= WHAT TO PRODUCE =
From the line that includes "Viewport: 1024px width, 518px height." down to the final line of the data below, copy every line exactly and leave the rest out.
── DATA FOR THE TASK ──
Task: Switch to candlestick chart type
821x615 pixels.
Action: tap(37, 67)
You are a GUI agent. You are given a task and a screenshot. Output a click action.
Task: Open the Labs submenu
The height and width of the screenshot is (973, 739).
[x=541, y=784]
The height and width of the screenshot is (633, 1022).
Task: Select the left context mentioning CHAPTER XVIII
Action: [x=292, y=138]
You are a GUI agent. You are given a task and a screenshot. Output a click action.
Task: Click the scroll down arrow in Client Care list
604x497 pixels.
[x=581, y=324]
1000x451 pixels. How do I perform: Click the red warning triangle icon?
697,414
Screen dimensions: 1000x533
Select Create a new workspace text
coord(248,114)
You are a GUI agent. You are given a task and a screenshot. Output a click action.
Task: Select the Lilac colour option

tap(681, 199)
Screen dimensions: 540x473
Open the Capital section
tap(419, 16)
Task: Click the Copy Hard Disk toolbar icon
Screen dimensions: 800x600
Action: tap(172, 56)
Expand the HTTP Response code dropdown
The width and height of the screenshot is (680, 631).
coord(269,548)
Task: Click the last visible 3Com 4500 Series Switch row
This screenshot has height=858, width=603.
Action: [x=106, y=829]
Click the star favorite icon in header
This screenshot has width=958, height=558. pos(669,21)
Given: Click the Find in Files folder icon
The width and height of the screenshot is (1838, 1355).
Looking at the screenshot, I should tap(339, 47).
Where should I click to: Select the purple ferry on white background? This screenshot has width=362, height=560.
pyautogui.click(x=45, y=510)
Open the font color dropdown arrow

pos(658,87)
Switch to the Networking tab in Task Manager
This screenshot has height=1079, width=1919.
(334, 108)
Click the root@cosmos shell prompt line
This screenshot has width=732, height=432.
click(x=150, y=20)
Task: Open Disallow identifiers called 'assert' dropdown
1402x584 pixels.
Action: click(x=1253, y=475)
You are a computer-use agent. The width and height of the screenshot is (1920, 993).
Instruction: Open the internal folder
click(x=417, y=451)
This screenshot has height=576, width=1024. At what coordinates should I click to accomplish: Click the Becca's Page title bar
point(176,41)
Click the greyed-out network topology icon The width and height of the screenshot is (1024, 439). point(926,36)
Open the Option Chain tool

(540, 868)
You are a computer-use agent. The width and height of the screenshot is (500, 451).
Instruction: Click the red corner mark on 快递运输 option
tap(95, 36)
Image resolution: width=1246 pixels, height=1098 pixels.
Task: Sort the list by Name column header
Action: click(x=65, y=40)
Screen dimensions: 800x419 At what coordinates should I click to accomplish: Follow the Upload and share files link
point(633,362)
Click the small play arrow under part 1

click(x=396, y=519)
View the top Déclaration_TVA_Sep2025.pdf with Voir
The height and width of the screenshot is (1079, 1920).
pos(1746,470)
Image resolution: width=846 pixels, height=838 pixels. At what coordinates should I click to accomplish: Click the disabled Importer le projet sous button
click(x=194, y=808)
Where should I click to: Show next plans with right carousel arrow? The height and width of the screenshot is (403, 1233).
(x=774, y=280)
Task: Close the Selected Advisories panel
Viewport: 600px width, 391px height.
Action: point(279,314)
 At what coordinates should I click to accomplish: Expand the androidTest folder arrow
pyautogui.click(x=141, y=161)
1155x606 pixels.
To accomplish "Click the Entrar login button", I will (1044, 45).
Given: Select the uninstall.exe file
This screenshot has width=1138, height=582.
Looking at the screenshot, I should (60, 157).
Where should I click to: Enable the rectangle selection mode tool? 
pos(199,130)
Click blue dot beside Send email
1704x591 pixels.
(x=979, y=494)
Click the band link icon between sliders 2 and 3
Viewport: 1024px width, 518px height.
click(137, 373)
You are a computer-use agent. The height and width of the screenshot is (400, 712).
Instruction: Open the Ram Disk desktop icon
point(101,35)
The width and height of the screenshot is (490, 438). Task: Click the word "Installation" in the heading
───
= RESULT OF THIS TASK =
Viewport: 1024px width, 518px height.
click(137, 373)
You are a computer-use agent. The height and width of the screenshot is (400, 712).
Instruction: Open the Ram Disk desktop icon
point(101,35)
The width and height of the screenshot is (490, 438). Task: Click the word "Installation" in the heading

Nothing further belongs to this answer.